Noah developed coping mechanisms to bridge the racial gaps and divides of his childhood. First he developed working knowledge of the many languages of the greater Soweto and surrounding areas–English, Afrikaans, Zulu, Xhosa, Tswana, Sotho, Tsonga and more. His facility with languages allowed Trevor to move between and amongst different racial and ethnic subdivisions and sectors of the community with ease, and to diffuse animosity by connecting through shared languages. Second, at the insistence of Trevor’s mother, for most of his childhood Trevor attended three churches each Sunday–the black church, the white church and the mixed church. This exposure, which at times felt interminable to an active boy, acquainted Trevor with the habits, norms and cultures of each of the dominant forces in his culture. He also attended Catholic, private and public schools, allowing him to absorb the relative differences in privilege and behavior that cut across economic divisions. Finally, Trevor relied on ingenuity and humor to create for himself a pathway to move between groups. To make money and ingratiate himself to multiple groups, Trevor became a food delivery service of sorts at school, racing to the food line and ordering and delivering food to wealthier students for a fee.
The lack of opportunity for black and mixed race youth in South Africa contributed to Trevor’s own post high school engagement in petty crime, hustling to pirate CDs and grifting payday loans in the ghettos of Soweto.

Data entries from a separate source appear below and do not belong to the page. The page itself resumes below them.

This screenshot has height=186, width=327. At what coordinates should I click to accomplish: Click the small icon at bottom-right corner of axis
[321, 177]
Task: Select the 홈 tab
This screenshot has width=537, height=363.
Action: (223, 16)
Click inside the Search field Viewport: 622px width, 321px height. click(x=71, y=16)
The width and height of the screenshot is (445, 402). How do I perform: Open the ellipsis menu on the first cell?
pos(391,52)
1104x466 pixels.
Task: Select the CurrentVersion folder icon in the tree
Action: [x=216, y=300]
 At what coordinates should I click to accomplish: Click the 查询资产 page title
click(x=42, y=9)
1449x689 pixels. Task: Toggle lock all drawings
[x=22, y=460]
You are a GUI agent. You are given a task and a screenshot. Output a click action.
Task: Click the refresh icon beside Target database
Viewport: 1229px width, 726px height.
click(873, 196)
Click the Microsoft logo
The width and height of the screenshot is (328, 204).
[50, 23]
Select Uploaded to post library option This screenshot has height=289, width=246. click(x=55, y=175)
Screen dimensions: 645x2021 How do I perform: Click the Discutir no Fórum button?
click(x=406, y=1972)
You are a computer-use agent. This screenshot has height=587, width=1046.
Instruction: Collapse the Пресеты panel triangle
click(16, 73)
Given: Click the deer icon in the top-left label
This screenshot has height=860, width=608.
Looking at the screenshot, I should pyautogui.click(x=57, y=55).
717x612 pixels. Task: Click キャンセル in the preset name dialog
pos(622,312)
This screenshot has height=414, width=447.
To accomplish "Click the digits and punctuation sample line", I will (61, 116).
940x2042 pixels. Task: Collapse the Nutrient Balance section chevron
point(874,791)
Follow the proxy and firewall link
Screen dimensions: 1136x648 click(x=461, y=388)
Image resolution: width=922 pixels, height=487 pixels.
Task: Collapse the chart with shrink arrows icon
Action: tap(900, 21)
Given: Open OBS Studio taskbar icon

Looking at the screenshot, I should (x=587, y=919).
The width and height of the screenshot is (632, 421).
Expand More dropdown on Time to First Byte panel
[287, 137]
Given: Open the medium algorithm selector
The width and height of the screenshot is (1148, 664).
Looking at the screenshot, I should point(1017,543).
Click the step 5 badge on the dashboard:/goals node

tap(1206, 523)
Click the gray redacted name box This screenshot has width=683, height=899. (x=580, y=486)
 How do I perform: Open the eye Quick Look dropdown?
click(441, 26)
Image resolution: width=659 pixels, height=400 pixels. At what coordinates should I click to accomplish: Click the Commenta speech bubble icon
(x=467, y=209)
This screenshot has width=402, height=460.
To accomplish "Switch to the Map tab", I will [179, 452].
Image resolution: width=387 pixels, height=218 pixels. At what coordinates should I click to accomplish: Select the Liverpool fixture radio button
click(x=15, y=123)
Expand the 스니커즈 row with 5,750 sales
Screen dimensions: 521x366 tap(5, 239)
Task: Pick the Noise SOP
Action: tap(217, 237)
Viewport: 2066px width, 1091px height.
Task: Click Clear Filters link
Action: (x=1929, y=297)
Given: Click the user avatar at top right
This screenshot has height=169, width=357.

Though he lived a subsistence existence in an oppressive apartheid country, Noah’s writing does seethe with hostility nor attempt to elicit pity. It is paradoxically warm, funny and accessible. Noah balances the gritty details of life in the slums of Soweto with the abundant love, care and resourceful determination of his mother deployed to provide pleasures for him that were free for the taking–saving for a car to allow them to take drives into the countryside (when petrol was obtainable) to visit parks and libraries, scouring castaway piles for free books, reading daily from the Bible, attending multiple churches and soaking up the language and music of several faith traditions, and enjoying the privilege of an education.In Born a Crime, Noah expresses gratitude for his family, his friends and above all, his mother’s love and devotion to him.
Noah’s memoir delivers more than just his childhood origin story. He provides the reader with an inside look at the impact of apartheid on generations of South Africans. He peels back the curtain of horror and shows how institutional oppression, racism and segregation resulted in lasting poverty and robbed generations of black and mixed race South African citizens of opportunity. It stressed families to breaking points, deployed and fostered violence, and deprived generations of education, forever altering their economic stability and futures. By including significant background about the history, laws and cultural norms of South Africa, and with his gift for wit and humor, Noah allows the reader to enter this momentous period of history in a personal, accessible, and forgiving manner. In so doing, he educates us all.